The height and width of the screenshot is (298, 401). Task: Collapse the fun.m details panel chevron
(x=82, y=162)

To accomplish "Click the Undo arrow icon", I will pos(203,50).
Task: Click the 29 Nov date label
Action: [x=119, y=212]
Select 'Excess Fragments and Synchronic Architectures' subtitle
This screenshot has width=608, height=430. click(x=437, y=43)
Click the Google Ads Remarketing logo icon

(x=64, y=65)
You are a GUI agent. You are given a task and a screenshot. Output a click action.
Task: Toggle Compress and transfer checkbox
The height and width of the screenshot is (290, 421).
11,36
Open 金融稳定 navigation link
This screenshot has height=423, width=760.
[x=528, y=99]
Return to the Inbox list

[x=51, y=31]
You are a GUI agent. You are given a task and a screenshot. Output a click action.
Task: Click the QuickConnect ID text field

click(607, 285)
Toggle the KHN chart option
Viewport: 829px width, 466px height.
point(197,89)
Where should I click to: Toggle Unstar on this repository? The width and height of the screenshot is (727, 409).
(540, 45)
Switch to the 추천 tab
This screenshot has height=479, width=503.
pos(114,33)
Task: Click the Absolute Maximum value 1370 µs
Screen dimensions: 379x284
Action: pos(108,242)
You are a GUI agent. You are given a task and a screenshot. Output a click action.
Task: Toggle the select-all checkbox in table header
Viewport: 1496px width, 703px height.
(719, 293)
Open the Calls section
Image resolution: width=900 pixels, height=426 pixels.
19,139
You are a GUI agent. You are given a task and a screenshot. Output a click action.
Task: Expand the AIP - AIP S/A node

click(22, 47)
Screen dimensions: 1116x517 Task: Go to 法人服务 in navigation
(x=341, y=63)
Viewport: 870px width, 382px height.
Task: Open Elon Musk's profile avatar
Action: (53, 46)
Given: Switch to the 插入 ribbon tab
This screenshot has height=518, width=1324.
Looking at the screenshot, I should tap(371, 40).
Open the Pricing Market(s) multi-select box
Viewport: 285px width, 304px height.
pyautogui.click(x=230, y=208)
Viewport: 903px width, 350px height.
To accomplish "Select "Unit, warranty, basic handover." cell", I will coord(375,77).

══════════════════════════════

WRITTEN REQUEST: Turn everything from the line containing "Open the Pricing Market(s) multi-select box" down to the end of the items into a Markdown table with the columns Row and Line. Number each row, put one line in each, and leave out blank lines.

FINAL ANSWER:
| Row | Line |
|---|---|
| 1 | Open the Pricing Market(s) multi-select box |
| 2 | Viewport: 285px width, 304px height. |
| 3 | pyautogui.click(x=230, y=208) |
| 4 | Viewport: 903px width, 350px height. |
| 5 | To accomplish "Select "Unit, warranty, basic handover." cell", I will coord(375,77). |